START INFORMATION PROVIDED
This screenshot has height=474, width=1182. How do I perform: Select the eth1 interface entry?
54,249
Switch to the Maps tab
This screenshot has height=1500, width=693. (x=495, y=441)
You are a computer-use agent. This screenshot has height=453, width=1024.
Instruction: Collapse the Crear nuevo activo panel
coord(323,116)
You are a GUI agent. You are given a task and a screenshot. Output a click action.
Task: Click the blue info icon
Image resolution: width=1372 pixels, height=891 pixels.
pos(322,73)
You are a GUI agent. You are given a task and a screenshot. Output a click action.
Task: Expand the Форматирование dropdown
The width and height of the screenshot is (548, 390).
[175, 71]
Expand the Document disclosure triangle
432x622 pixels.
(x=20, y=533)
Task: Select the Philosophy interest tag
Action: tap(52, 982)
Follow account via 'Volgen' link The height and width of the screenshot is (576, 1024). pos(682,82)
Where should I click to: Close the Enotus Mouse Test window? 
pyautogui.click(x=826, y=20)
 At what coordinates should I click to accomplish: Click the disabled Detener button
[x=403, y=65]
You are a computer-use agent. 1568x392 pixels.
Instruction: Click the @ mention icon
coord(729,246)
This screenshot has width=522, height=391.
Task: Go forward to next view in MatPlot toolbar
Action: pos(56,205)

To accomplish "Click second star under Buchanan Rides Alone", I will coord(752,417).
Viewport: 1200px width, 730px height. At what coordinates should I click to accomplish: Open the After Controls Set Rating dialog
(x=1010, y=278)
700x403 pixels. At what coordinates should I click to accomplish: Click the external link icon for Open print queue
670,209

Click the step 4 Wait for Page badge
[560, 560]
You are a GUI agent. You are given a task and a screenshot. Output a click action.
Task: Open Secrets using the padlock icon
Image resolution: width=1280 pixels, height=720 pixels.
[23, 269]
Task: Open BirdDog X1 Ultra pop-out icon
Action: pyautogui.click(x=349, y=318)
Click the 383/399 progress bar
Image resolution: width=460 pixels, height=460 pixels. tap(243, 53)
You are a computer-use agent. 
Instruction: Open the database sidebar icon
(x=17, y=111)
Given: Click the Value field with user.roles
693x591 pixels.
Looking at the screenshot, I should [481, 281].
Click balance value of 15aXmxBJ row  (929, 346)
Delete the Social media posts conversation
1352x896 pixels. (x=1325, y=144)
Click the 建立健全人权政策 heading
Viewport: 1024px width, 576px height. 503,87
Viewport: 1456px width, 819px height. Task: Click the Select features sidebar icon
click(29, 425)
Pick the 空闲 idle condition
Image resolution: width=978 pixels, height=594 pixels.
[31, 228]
END INFORMATION PROVIDED
ACTIVITY:
I need every line of the material that includes "computer", so please copy them out.

TASK RESPONSE:
You are a computer-use agent. This screenshot has height=453, width=1024.
You are a computer-use agent. 1568x392 pixels.
You are a computer-use agent. 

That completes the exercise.